Saturday, July 17, 2010

Yoga, Rostropovich, and Bach; Prelude from the First Cello Suite

Mstislav Rostropovich (1927-2007) was a first-rate musician with a distinctive and colorful personality. In this clip he intuits a connection between Bach and breathing that is a fundamental part of the practice of Yoga.

As the opening shot changes focus [0:12] notice the drops of rain on the window. Rostropovich mentions rain and a church just after playing half of the Sarabande from the first cello suite on piano:



In a wonderful blur [0:57] one imagines that Rostropovich meant that the music he had just played depicts soft rain, here at the center of the joyous and "youthful" first suite. But this time he is literal. The church to which he refers [1:03] is the Vézelay Abbey in the Burgundian region of France, where his recording of the complete suites was made.
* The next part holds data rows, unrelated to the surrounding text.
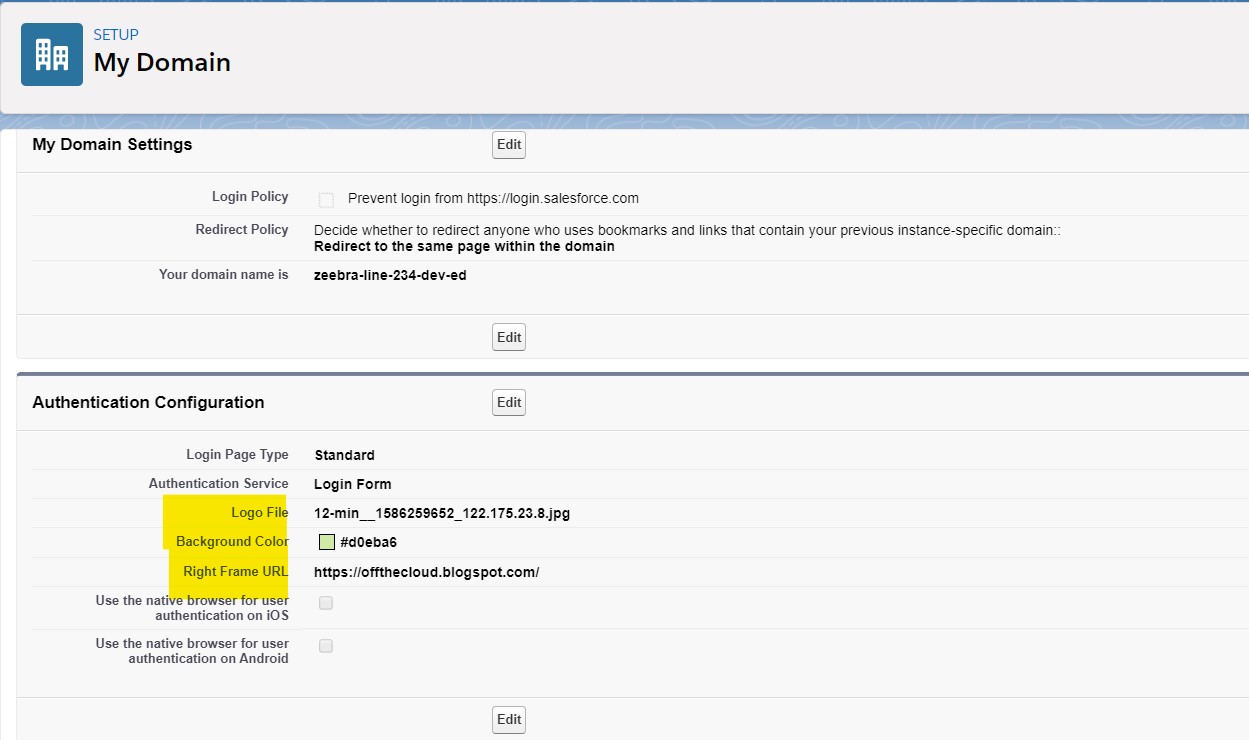The height and width of the screenshot is (740, 1249).
Task: Enable the Prevent login from login.salesforce.com checkbox
Action: tap(325, 200)
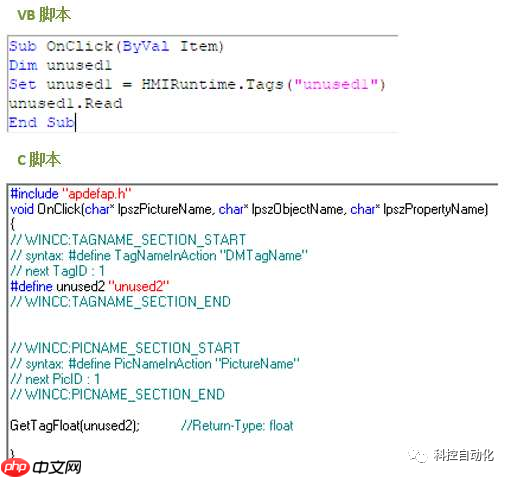509x477 pixels.
Task: Place cursor at End Sub line
Action: 42,122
Before leaving to make his recording, he analyzes the first phrase of the opening prelude. He connects the architecture of this phrase directly to breathing [2:21]. Rostropovich found yoga in Bach.

We often associate yoga with movement. It is not movement alone. It is creating a connection to breathing.

"Its constructive process is like the process of generating energy," he says [2:27], likening the first two-and-a-half measures to an inhalation. Exhalation is the point at which "the creative impulse that initiated the phrase is reversed."

As Rostropovich plays the complete phrase [2:51-3:02] one can inhale and exhale in a deep meditative breath that follows the music itself.

One needs to be in a generous mood to allow his calculation for golden mean [3:37-4:11], but what is important is that the timing relationship between inhalation and exhalation is not equal, but that we are building heat by taking in a deep breath.

He plays two complete breaths [4:31-4:49] from the opening of Chopin's Fantaisie-Impromptu in C-sharp minor, and he finishes his analysis by playing the first complete phrase-breathing [5:45-6:06] from the C major prelude from book one of the Well-Tempered Clavier.

The wonder of Rostropovich is the ease with which he helps associate the elemental in Bach with the cornerstone of life-force; breathing.